The Mudcat Café TM
Thread #164711   Message #3945073
Posted By: Jim Carroll
20-Aug-18 - 02:50 AM
Thread Name: UK Folk Revival 2018
Subject: RE: UK Folk Revival 2018
None of this latter has te slighters to do with English langage folk song and it underlines everything everything that has gone wrong with the English scene
English folk singing requires only one instrument - the voice - and everybody can afford one of those
Flooding the scene with electric paraphernalia not only changed (in my opinion spoiled) the singing but it excluded everybody who couldn't afford or didn't want to lay out for equipment- it also demanded more space
I saw a gang of eight Irish building workers once come into a pub in Kentish Town, obviously straight from the site, stand in the middle of the bar and sing to each other for an hour - some of the most exquisite traditional singing I have heard, off-the-cuff.

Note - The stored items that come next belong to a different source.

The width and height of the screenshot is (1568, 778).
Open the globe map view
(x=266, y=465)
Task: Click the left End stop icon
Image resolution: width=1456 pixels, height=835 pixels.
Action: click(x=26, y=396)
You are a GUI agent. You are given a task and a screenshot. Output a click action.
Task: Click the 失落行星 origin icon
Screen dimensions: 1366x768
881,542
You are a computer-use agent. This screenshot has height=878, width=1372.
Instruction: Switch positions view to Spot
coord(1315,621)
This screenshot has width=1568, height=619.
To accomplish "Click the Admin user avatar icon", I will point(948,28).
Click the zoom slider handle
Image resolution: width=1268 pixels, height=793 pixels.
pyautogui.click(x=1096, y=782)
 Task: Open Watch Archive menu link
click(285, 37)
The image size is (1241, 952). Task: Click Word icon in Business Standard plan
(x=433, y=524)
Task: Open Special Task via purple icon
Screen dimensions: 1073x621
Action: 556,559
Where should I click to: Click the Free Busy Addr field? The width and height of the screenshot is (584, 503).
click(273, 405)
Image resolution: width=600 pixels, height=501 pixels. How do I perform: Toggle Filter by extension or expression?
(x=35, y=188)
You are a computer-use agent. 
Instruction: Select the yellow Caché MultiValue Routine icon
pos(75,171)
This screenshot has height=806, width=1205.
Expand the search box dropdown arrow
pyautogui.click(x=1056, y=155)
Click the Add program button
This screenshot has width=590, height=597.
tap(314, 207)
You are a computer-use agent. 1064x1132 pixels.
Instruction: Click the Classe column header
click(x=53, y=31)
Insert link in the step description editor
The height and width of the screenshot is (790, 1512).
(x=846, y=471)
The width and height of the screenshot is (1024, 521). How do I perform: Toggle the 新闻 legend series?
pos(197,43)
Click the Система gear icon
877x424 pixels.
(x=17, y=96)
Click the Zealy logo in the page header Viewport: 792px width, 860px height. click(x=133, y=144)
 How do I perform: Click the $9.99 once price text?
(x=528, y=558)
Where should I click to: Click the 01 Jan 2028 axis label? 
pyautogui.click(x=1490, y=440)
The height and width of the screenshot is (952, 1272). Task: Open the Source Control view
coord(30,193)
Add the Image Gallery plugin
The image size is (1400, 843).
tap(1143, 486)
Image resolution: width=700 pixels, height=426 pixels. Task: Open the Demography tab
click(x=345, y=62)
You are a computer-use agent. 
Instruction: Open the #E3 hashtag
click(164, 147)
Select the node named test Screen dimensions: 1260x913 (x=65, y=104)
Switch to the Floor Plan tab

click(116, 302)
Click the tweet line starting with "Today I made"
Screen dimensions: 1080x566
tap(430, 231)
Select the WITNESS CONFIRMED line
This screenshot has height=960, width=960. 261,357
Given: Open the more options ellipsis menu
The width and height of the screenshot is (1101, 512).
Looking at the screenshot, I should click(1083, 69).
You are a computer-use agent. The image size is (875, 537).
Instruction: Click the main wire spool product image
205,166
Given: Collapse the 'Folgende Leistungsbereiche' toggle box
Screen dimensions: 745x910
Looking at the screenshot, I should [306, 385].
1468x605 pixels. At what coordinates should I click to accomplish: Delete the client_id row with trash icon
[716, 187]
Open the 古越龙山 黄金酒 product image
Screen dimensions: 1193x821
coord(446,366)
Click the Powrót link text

We have a proliferation (some say infestation) of 'Singing Circles' here
A landlord throws the pub open to singers or someone with the space throws open their home - and a night of singing is had by all - there are a dozen (I am told) within half an hour's driving distance of my home
We don't go to them because they tend to have an anything-goes policy and you have to sit through half a dozen songs you don't like to hear one you do
I want to sing and listen to FOLK SONGS

I see no reason why a small group of like-minded people can't operate on the same basis, agree between them on a type of song they all want to hear and operate on the same basis, expanding by word-of-mouth rather than by open invtation.
Maybe the days of the big, organised clubs with guests are a thing of the past - they were great while they lasted (some of them), but time to move on seems to be a general consensus.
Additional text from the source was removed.